Problem details » Tally the lines in the listing below that contain "không" and report the tally alone.

─── Exercise data

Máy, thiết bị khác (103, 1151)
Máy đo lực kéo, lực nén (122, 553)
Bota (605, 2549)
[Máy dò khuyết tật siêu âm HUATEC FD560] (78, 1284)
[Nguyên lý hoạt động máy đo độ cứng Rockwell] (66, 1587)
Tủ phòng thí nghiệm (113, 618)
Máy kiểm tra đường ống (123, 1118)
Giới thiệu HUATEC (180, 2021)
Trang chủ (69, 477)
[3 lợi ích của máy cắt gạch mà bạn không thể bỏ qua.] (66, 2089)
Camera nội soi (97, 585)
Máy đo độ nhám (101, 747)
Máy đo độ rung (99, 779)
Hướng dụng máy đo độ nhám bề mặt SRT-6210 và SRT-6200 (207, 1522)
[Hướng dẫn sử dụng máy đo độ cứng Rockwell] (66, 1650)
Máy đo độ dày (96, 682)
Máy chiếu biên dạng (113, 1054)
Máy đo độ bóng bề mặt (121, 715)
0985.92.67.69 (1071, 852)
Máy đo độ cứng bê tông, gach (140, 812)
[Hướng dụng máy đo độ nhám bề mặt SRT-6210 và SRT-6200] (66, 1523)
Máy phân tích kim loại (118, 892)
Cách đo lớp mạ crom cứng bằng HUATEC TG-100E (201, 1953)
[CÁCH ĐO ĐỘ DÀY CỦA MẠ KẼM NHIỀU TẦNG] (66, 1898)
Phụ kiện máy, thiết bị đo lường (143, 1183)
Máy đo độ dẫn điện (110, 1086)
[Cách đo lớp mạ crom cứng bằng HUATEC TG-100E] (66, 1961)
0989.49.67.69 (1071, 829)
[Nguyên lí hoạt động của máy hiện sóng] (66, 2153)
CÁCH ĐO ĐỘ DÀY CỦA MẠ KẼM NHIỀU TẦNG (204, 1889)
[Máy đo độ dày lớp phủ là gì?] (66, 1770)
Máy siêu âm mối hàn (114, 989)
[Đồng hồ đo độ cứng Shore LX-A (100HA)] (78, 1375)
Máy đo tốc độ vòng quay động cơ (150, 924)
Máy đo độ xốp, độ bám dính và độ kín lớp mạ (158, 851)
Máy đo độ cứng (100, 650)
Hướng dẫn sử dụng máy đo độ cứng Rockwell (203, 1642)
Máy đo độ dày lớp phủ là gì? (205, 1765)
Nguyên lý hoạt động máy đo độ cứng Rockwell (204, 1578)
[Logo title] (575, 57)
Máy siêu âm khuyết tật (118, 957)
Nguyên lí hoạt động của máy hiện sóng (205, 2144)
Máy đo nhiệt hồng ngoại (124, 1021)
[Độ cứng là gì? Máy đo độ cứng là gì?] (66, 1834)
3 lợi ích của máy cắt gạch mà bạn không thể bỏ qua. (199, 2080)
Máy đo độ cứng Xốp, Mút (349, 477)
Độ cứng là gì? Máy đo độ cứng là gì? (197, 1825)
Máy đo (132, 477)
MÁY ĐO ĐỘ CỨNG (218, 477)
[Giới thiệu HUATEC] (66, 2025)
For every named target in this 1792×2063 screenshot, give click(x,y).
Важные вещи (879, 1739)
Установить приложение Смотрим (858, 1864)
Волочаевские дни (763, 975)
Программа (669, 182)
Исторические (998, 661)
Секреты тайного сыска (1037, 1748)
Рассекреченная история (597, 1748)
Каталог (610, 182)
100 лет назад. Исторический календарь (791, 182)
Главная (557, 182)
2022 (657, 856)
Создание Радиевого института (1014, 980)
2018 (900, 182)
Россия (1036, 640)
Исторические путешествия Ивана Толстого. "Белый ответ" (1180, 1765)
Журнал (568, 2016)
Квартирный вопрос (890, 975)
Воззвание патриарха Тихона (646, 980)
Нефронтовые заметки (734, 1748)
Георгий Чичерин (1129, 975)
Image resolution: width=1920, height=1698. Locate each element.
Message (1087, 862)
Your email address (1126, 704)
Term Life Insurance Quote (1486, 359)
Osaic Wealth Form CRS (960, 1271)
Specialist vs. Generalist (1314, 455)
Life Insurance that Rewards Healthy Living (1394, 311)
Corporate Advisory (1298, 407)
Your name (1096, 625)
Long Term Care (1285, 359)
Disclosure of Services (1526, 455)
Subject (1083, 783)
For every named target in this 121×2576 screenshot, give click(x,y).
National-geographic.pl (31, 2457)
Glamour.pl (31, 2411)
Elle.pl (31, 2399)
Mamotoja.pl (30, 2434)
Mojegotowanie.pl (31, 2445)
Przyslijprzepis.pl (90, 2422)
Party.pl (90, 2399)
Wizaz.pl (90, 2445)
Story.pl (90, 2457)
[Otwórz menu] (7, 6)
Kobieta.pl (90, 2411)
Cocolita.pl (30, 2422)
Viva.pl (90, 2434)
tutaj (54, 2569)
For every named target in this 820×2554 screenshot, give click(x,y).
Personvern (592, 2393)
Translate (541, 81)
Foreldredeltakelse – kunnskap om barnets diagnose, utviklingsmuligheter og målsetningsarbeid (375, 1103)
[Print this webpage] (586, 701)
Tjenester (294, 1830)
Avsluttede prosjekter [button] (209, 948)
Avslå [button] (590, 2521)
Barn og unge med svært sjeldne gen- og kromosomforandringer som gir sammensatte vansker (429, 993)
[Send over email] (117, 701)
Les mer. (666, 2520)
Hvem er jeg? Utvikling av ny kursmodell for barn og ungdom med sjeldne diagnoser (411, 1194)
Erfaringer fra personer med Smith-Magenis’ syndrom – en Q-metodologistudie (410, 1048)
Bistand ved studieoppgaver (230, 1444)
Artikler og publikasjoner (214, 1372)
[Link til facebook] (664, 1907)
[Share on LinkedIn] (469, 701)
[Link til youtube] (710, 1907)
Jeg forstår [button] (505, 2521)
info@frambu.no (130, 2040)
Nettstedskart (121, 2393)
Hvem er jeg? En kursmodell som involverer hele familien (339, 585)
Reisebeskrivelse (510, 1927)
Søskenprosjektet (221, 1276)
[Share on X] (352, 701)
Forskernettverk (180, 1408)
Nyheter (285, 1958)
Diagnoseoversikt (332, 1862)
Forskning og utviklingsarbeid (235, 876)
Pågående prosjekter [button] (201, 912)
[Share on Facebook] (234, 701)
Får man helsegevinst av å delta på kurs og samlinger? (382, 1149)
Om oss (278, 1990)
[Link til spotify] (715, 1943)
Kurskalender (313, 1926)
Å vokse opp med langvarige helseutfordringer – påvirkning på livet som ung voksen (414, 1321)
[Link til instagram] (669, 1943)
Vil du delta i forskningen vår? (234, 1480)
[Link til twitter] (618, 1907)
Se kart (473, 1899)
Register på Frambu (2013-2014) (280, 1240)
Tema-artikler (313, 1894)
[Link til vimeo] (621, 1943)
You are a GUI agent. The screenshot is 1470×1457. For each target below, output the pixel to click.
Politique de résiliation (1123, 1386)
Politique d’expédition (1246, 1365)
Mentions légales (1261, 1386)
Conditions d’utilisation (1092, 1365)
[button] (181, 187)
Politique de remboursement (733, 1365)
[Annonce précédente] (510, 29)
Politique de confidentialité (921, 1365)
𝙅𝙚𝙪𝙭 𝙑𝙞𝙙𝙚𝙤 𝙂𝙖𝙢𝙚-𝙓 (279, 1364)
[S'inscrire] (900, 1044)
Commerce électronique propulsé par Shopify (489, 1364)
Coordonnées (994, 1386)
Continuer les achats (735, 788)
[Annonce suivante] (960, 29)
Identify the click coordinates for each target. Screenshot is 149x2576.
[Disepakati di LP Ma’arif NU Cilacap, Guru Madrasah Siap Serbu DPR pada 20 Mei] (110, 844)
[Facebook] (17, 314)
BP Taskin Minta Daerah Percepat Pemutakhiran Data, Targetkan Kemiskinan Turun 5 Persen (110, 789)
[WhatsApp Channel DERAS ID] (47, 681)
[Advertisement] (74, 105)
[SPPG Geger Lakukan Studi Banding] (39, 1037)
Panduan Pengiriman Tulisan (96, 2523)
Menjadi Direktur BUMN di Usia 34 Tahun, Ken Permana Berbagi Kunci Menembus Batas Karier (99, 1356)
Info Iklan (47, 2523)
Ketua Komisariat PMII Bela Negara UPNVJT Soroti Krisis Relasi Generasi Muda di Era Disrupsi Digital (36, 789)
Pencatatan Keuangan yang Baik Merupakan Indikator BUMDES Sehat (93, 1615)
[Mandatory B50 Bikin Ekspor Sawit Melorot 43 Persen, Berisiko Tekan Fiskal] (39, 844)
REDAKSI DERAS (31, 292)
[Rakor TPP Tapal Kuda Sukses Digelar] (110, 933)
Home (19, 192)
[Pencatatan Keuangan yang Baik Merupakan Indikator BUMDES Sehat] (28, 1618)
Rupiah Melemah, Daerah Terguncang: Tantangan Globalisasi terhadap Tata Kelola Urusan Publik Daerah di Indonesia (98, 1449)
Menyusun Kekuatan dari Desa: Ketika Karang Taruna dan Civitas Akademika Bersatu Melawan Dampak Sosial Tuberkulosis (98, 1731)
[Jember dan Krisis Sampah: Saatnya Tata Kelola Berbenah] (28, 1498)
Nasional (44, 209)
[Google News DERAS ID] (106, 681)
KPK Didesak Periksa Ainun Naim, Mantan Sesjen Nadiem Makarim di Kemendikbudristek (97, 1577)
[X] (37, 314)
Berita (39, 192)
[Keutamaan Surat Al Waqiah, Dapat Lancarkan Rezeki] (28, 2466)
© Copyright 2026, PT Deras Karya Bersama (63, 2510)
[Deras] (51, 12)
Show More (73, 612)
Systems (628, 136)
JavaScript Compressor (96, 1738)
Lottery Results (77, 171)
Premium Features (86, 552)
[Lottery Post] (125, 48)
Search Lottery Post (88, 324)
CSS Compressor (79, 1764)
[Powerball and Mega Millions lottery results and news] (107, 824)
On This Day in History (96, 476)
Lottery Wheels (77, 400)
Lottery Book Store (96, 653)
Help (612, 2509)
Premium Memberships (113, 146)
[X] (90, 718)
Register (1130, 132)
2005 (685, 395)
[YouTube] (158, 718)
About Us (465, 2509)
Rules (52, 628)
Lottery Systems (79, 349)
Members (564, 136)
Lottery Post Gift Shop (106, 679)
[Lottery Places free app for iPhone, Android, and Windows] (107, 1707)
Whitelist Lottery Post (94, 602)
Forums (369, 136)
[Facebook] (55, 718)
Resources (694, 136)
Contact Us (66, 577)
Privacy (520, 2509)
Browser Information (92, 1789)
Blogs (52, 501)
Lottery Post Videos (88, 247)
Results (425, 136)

──────

Exercise response » 2